I am an artist, cultural worker, writer, sister, auntie, and what my dear friend Jessica Solomon would call a "bridge builder." I'm the person who folks think to contact for everything from "seeking jugglers and tarot readers for a corporate party" to "please teach me how to twerk for an article I'm writing for my school newspaper" (yes, that actually happened to me), or to get Burmese recipes, ask about the pronunciation of French words in art history books, and to tell stories about how I learned people of color should serve on juries.

Where are you?

Washington, D.C.

Where are you from?

Phoenix, Arizona where the stars blanket the entire sky and snatch your breath in wonder of simple things, where teaching the histories of brown people is illegal, where I met the two most influential Asian Americans of my lifetime (my Thai American best friend and my Korean American dance teacher-mentor-second father figure), and where they used to say during my standardized tests, "Now everyone check 'Caucasian,' except for two. You know who you are." In Arizona, I watched two pregnant girls fight in the high school courtyard and break the principal's leg in the mix. I drove from Phoenix to Los Angeles with Alice Cooper's daughter to audition for a Janet Jackson video, spent my summers in San Diego learning to surf and rollerblade, and got woken from a deep sleep when we stopped at the border from Mexico re-entering the States because with a house-building-for-the-homeless tan and a white, "all-American" family as my ride, the authorities were suspicious about the origins of the pre-teen brown girl in the back. That beautiful land of cacti, unconcealed firearms, magical desert vortexes, mean preppy boys, and Praying Monk Mountain, which I love to visit and hope never to live there again.

What do you do?

I am currently writing a novel about a Burmese American family who witnesses a small girl slip and fall from the side of a Burmese temple in Bagan, and how each person deals with the trauma, loss, guilt, and denial of that incident once back in the U.S. It grapples with the intimate ways we sort out what we think we know, what we want to forget, and the people we involve or exclude in order to survive. It's got a women of color silent meditation retreat, a male midwife, and a phenomenon of hysterical birth that drives the main character's post-trip suffering. I'm scared to death and thrilled about the process of bringing the narrative to life.
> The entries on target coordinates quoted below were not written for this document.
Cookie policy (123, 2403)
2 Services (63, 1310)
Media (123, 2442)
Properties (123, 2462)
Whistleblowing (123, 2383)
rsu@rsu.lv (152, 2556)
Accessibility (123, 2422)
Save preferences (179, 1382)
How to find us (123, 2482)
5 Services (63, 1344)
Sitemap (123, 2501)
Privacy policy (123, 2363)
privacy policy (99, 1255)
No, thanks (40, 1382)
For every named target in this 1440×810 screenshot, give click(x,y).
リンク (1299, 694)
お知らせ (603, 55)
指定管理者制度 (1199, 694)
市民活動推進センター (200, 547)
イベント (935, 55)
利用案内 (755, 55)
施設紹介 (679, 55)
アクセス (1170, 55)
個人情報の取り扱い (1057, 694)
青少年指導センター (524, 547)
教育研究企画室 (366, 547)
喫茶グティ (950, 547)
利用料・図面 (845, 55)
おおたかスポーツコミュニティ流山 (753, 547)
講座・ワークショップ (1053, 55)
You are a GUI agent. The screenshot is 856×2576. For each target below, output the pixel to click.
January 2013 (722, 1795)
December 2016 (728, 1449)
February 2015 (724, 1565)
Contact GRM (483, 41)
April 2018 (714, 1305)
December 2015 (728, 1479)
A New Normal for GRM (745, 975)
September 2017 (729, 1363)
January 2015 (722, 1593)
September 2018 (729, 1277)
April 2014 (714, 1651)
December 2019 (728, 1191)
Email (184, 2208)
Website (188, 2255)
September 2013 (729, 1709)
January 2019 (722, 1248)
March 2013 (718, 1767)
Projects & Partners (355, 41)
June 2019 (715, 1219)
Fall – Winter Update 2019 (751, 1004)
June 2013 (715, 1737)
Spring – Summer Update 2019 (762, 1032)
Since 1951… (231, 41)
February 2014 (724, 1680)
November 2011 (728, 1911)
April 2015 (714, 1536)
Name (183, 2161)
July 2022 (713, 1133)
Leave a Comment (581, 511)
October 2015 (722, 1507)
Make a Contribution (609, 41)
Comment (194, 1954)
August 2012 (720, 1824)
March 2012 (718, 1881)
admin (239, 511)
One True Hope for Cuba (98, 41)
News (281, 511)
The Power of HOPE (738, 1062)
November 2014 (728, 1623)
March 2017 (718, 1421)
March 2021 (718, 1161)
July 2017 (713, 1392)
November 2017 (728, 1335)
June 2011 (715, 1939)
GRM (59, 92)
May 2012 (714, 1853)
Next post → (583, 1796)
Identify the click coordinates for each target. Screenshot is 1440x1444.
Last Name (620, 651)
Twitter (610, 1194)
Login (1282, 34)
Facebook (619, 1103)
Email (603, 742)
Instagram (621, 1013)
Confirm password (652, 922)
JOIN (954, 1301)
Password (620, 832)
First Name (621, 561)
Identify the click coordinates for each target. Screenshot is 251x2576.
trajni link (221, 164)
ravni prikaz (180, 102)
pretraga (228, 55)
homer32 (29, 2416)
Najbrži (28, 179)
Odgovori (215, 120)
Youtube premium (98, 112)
I'm also a co-founder of Sulu DC, the DC AAPI LAPP Fest, and Phunktions Dance Company, and sometimes I perform to interrupt and provoke common platitudes about the AAPI experience.

What are you all about?

Currently, my three-month old niece! In order of "about-ness": my family, my self-preservation, my art, my community, dancing, reading, and food: the making, eating, and serving of it. One of the greatest moments of my summer involved making Aung San Suu Kyi's favorite curry for members of the Burmese parliament in Madison, Wisconsin. I'm all about that.

What makes you angry?

Orange is the New Black as a reminder that the United States is still not ready to hear stories from complicated characters of color unless a white narrative is center stage to "ground us" in an empathetic understanding of the humanity of the people in an "unfamiliar" environment.

Not being able to speak Burmese with my family members.

Spoken word artists who overuse and abuse the word "see" as a transitional phrase.

The assumption that artists and creatives should, can, and will work for free.

Mediocrity in myself and in others. Let's be excellent, so our stories can be counted, recounted, and will serve to represent us for the rest of human history!